Este libro es una cruel y bella historia de amor. Huele a orín, a polvo seco, a toallas del parto y a vómito. Los condones se rompen, los entierros se celebran en frigoríficos y las lágrimas se escupen. Se sonríe entre las curas de cuerpos degradados y se ama en medio de una áspera locura. ¿Puede haber más amor que amar en condiciones así?
La vida de una aldea y un hospital perdido de Kenia se desparrama en su particular rutina en la que se suceden brujas, cadáveres, bodas imposibles, huidas a locales de postín, prostitutas, enfermos mentales y barracas de cerveza caliente en las que se apagan los borrachos. Por las páginas de esta obra que tienen en sus manos pululan una serie de personajes costumbristas de este rincón del mundo que es Makuyu, ejemplo de tantos rincones del mundo que nos duran un suspiro y una acalorada y solidaria conversación de café que se hace con el íntimo secreto de ser olvidada nada más concluirse. Makuyu existe para que todos lo olvidemos tras rezar su nombre.

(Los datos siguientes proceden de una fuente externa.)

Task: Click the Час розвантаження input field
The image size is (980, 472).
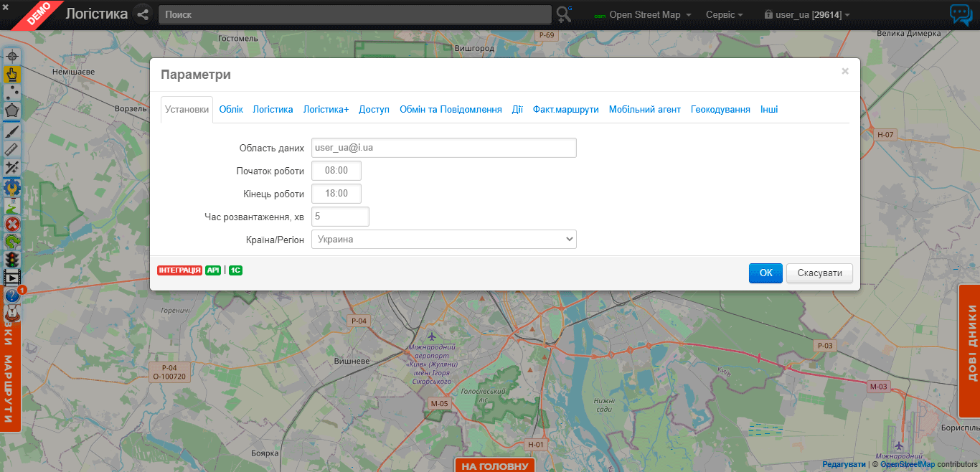Action: (340, 217)
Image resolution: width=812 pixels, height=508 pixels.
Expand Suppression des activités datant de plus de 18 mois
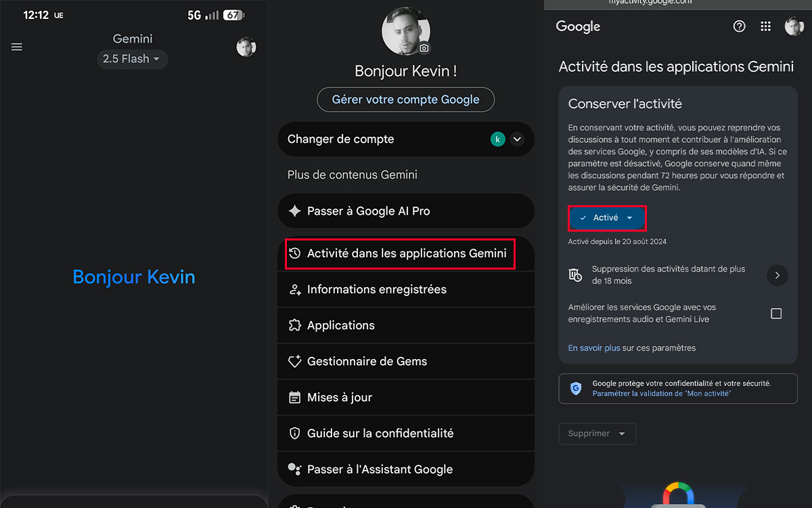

Hay momentos en Tierra de Brujas en los que llega a olerse todo y uno tiene que separarse algo de las páginas, respirar y hacer un ejercicio de memoria que consiste en recordar al ser humano. He leído unos cuantos libros sobre África y, desde luego, nunca me he enfrentado a una obra así. Quizá porque ninguno de los autores que he leído podía narrar en primera persona lo que narra María. Ella no huyó de Makuyu, como haríamos casi todos, ella se quedó allí odiando y amando aquella tierra.